Французские романисты предпочитают иронию в финале. Может быть, они обязаны этим Вольтеру:
«Панглос говаривал иногда Кандиду: Все события неразрывно связаны в этом лучшем из возможных миров; ибо если бы вас не выгнали из прекрасного замка пинками под зад из-за Кунигунды, если бы вы не претерпели инквизицию, не прошли Америку пешком, не пронзили шпагой барона, не потеряли всех своих прекрасных овец из Эльдорадо, вы бы сейчас не ели лимонные цукаты и фисташки. Хорошо сказано, ответил Кандид; но надо возделывать наш сад».
Флобер перенял нечто подобное для «Воспитания чувств», чья последняя страница — лучшая. Хорошо, что мы дошли туда, во всяком случае; и приятно уйти с радостной мыслью.
Насколько близко современный, строго модернистский метод сближает роман с историей о смелом Камбускане, у меня не осталось места, чтобы рассказать строго современному читателю — который, к тому же, знает об этом больше меня. Апосиопеза имеет свои плюсы, один из которых, безусловно, заключается в том, что, поскольку все, что угодно, уже произошло, оно может произойти снова, и вполне может. Но это слишком полагается на иммунитет, предоставляемый печатным станком. Если бы современный рассказчик попробовал эту игру перед аудиторией и предложил бы уйти, оставив своих персонажей сидеть, велика вероятность, что у него самого не осталось бы ничего стоящего, на чем можно было бы сидеть. Единственная компенсация, доступная читателю, к сожалению, — это перестать быть таковым; и это как раз то, что, как я понимаю, он и делает.
БОМАРШЕ
Я часто задавался вопросом, каковы были чувства растущего мальчика, на которого постепенно снизошло осознание того, что его крестные родители окрестили его Гиацинтом или Ахиллом. Осознавал ли он вдохновение или обратное? Это открытие, должно быть, было частым во Франции, где правление Людовика XV, в частности, было временем расцвета имен.
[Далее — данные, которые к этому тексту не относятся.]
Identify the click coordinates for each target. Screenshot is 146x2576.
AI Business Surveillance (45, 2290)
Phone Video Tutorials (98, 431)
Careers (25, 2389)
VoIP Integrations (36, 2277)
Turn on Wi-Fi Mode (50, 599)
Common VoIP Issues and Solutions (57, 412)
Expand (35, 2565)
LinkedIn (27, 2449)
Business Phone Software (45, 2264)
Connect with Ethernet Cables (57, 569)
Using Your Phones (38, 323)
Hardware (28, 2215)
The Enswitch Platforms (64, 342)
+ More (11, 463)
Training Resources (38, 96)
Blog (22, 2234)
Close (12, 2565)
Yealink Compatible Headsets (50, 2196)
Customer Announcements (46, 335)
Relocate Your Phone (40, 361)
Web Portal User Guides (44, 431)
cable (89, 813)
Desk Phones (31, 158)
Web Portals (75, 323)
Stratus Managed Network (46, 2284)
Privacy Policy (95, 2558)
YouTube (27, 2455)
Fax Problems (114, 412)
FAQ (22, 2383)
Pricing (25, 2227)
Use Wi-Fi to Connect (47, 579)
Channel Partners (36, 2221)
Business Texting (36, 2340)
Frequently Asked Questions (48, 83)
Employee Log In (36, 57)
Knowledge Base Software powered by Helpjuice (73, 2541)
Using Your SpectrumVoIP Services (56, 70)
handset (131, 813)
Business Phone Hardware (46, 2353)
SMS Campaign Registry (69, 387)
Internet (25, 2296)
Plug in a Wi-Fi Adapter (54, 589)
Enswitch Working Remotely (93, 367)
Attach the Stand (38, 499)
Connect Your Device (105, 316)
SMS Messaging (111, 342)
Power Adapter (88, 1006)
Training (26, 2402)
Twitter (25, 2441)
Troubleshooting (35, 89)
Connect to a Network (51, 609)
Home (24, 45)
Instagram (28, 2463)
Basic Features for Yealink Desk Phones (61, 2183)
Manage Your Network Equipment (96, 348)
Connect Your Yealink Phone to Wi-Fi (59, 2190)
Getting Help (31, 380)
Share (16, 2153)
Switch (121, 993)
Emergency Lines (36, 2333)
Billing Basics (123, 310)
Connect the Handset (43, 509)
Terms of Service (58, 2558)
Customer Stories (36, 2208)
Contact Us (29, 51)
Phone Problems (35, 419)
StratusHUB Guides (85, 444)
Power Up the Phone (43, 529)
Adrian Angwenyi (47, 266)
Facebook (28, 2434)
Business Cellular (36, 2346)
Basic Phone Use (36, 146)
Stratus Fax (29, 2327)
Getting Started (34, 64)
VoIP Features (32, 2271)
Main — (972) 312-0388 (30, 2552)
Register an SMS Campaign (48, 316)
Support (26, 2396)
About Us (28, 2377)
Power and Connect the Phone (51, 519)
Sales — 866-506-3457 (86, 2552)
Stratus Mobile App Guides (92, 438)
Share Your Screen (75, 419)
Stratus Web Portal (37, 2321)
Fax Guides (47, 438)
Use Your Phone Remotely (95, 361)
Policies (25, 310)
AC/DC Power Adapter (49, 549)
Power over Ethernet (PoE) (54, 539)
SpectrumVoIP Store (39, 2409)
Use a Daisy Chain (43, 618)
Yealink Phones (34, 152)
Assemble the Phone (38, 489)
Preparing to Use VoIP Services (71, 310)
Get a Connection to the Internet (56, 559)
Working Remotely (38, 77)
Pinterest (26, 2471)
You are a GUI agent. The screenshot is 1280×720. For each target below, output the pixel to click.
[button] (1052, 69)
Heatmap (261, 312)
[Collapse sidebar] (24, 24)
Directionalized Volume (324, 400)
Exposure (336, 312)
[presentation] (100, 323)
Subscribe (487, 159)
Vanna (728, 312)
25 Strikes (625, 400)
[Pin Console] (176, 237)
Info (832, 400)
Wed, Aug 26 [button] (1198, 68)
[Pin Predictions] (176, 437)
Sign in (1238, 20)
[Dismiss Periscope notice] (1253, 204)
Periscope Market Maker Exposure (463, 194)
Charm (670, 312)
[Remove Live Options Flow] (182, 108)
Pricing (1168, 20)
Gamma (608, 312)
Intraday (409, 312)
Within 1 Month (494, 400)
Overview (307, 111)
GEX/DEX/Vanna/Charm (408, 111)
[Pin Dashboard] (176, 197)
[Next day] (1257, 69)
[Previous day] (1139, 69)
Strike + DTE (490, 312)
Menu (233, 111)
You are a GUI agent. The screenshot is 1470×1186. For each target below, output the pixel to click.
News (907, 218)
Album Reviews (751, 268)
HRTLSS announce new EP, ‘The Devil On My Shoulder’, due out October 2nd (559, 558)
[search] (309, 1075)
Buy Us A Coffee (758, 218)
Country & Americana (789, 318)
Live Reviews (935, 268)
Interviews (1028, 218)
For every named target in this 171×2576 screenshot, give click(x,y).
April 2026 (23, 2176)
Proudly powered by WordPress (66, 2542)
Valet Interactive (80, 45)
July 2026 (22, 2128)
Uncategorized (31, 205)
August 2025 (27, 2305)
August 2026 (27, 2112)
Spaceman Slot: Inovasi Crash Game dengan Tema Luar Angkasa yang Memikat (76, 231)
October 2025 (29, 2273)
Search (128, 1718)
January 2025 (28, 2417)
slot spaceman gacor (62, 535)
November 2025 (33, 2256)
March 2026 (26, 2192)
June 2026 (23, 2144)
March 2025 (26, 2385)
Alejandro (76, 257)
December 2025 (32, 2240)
Был Анахарсис Клоотс, был Максимилиан Робеспьер. Когда к незаметной фамилии Карон были добавлены звучные слоги Пьер-Огюстен, для их носителя, по крайней мере, вещи стали трубой. Он протрубил себя на них в дальние уголки Европы. Императрица Екатерина посмеивалась над ним в своем Зимнем дворце; ее августейшая соседка заставляла читать его ей по вечерам в Вене. Гораций Уолпол, отказываясь от знакомства с ним, писал о нем с изумлением мадам дю Деффан; Вольтер в Фернее полагал, что в нем что-то есть. И было. Прежде всего и всегда — дерзость. Он мог смотреть любому в лицо и никогда не теряться сам. Затем — хорошее настроение: в свои худшие часы он не держал зла, а в лучшие — так мало, что это не имело значения. Когда он был лицом к лицу со своим врагом и действительно схватился с ним, он всегда мог отступить от драки, чтобы отпустить шутку или отразить атаку комплиментом. Была некая мадам Гезман, с которой он был сильно замешан в гражданском процессе. Когда они были перед секретарем суда и ее спросили, знает ли она истца, — «Я не знаю и не желаю никогда знать его», — сказала она. «У меня также нет чести быть знакомым с мадам, — сказал Пьер-Огюстен в свою очередь; — но, увидев ее, я вынужден желать прямо противоположного тому, что желает она». Счастливая галантность, которая должна была тронуть суд, но не тронула.